Billy was called away then and Miss Minnis went on invoicing. But that night she thought of what Billy had said. She certainly couldn’t spare the money to get a new hat, and as a matter of principle she wouldn’t redden her fingernails, but she could give a present, to the only people to whom a present could be given without explanation.

The Christmas cushion could be washed and put on a new form — there was not a hole in it. She had intended to wash it anyway, for it had been done by her grandmother and was a beautiful piece of work. She would give it to the Red Cross secretary when she turned in her knitting.

When the cushion was completed, with new cord and a new back, Miss Minnis was proud of her salvage work. The colours had come back wonderfully. She even bought a little bottle of lavender to sprinkle it, and white tissue paper and silver ribbon for its wrapping and a Christmas card to go with it.

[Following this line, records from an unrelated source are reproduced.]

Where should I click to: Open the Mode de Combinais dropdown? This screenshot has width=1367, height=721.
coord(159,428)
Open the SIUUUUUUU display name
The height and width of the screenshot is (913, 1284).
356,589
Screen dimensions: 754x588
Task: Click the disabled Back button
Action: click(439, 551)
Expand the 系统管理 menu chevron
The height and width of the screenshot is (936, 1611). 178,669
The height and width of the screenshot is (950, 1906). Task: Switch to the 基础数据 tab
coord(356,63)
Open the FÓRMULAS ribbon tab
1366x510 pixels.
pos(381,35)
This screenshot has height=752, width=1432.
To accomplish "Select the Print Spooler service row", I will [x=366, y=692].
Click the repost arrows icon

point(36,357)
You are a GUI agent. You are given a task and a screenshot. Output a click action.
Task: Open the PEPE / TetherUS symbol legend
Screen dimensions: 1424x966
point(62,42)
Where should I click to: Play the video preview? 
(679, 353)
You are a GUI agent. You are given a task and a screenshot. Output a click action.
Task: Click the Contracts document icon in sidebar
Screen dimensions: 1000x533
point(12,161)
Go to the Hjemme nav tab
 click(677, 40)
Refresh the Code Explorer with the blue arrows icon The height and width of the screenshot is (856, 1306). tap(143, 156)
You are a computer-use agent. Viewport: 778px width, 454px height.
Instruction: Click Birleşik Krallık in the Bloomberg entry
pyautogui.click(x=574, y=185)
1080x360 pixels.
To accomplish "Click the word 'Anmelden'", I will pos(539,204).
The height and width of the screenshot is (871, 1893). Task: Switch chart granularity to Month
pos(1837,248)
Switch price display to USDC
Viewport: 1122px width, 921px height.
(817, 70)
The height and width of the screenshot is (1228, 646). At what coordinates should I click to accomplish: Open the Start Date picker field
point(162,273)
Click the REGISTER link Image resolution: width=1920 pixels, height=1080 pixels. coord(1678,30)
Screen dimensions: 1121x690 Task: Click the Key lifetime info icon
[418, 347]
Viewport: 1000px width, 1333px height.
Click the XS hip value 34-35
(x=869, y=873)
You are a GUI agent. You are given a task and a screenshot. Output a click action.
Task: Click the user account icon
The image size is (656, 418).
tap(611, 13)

The Christmas cushion was received with enthusiasm by Mrs. Yardley at the Red Cross.

“I’ll put it in the window,” she said, “to attract customers. It’s just the thing to catch the eye of the Christmas shoppers. But how can you part with it when it was your grandmother’s work? If I had a grandmother who could make as pretty a picture as this I’d be so proud there’d be no living with me. Have you more of her work?”

Before Miss Minnis knew it, she had told Mrs. Yardley the whole story — all about the old house, the tenants who would not pay, who left in the night, the people who let their wash basin overflow, the plumbers’ bills, the desperate struggle to keep the taxes and insurance paid.

“But the worst of it all is that the girls where I work do not like me. They never speak to me if they can help it. I know I am old. I’ll be 40 next month — I wear thick glasses and dull clothes, but I am so poor, what else can I do? I live on less than $20 a month. People in jail are happier than I am. They have companions.”

Mrs. Yardley reached over and took her hand.

“Miss Minnis,” she said, “I know you now. My girl works in the same office. Do you know the one with a boyish bob and black eyes, called Anne Yardley? It’s true that the girls call you ‘Pale and Proud’ and they also call you the ‘Heiress.’

“They think you do not need a job. They wonder why you do not spend more on yourself. They believe that you own many houses in Esquimalt and that you have plenty of money. They say that you do not want to associate with them — they are too young to know that many a person appears aloof when they are only lonely.

“Now I want you to come home with me. I want you and Anne to know each other. I want to hear more about you, and I would love to see your mother’s paintings.”

When Miss Minnis came in to work Monday morning she went over to speak to Billy. She was wearing a new hat.

“It works, Billy,” she said, smiling. “I gave the present, and a whole new set of forces began to work just as you said. One of my tenants paid his arrears of rent. I even think I’m going to be able to sell my house. I’ll be a new woman if I can get out from under that burden — I’m a new woman now. Today feels like Christmas Eve.

“And look, Billy, just to show you that I’ve carried out all the directions.” She spread her hands towards him, every nail glowing like a neon sign on a rainy night.